Neval bilmiş bilmiş baktı çehresine annesinin ve:
_Aklını çalıştırmazsan böyle olur yaranamazsın kimseye. Sana dedim bin kere. Bırak nazlama bu çocuğu diye. Babama da annelik yapıyorsun ona yaptığın gibi. Kendi kendine yetmeyi öğren artık! Kendi hayatını yaşasana! Bırak insanları memnun etmeye uğraşma! Her gün gözyaşı dökersin yoksa!
_Sen de mi suçluyorsun beni? Ben senin halime acıyıp bana yardım etmeni beklerken sen neler söylüyorsun kızım?
_Acımak mı? Anne Hasan haklı. İyice üşüttün sen…Seni bir psikoloğa götürelim. Bütün gün karşı komşuyla hoşbeş etmekten başka bir uğraşın yok. Seni görünce karşımda Sakine teyzeyi görüyorum sanki. Kadının her hareketi sen de mevcut maşallah. Şimdi çıkmam lazım. Sınava geciktim senin yüzünden…Akşama arkadaşım gelecek ders çalışacağız….Yiyecek bir şeyler yap bize. Aç karnına çalışamayız yoksa.

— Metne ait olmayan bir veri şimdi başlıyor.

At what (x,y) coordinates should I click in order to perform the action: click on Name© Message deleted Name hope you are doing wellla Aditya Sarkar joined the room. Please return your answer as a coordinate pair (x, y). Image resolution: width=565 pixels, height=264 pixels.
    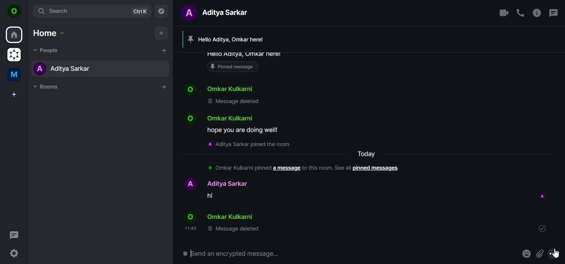
    Looking at the image, I should click on (241, 115).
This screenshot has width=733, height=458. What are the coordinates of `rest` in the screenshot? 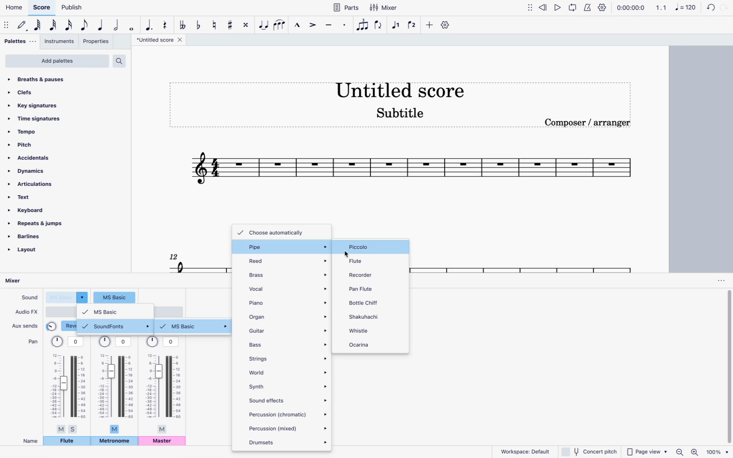 It's located at (165, 23).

Naile hanım çarpan kapının ardından dökülen yaşlarını titreyen elleriyle sildi. Anneciğinin çocukken ona söylediği o masalımsı sözü getirdi aklına ve her zaman ki gibi yaptı işini sabırla.
“Anne olamadan bilemezsin kızım…”
Ayşe Ciplioğlu Kaş
YORUMLAR
Henüz yorum yapılmamış.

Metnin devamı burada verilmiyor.